(Excerpts from a dataset)
----
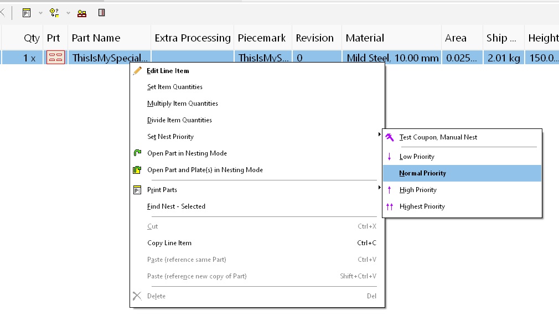Click the pencil icon beside Edit Line Item
This screenshot has width=559, height=331.
(x=137, y=71)
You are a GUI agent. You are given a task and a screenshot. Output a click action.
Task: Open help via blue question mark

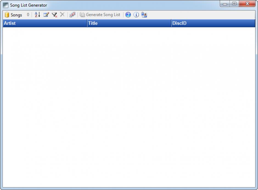tap(128, 15)
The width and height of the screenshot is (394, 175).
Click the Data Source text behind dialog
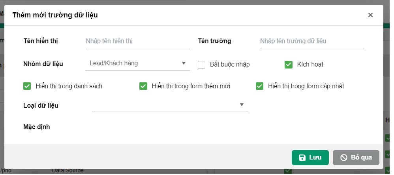pos(68,171)
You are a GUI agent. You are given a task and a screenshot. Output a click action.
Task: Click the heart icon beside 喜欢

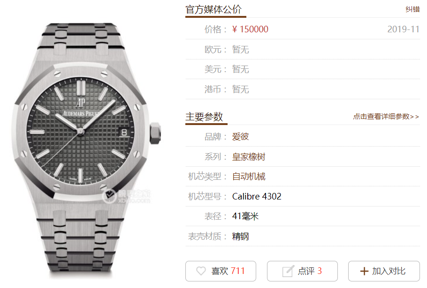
----
-- Task objective --
Keep out the pictures, and copy exactly the lines from the one that contains "Task: Open help via blue question mark" through the final line of the records above, both ends included.

-- Task result --
Task: Open help via blue question mark

tap(128, 15)
The width and height of the screenshot is (394, 175).
Click the Data Source text behind dialog
pos(68,171)
You are a GUI agent. You are given a task and a screenshot. Output a click action.
Task: Click the heart icon beside 喜欢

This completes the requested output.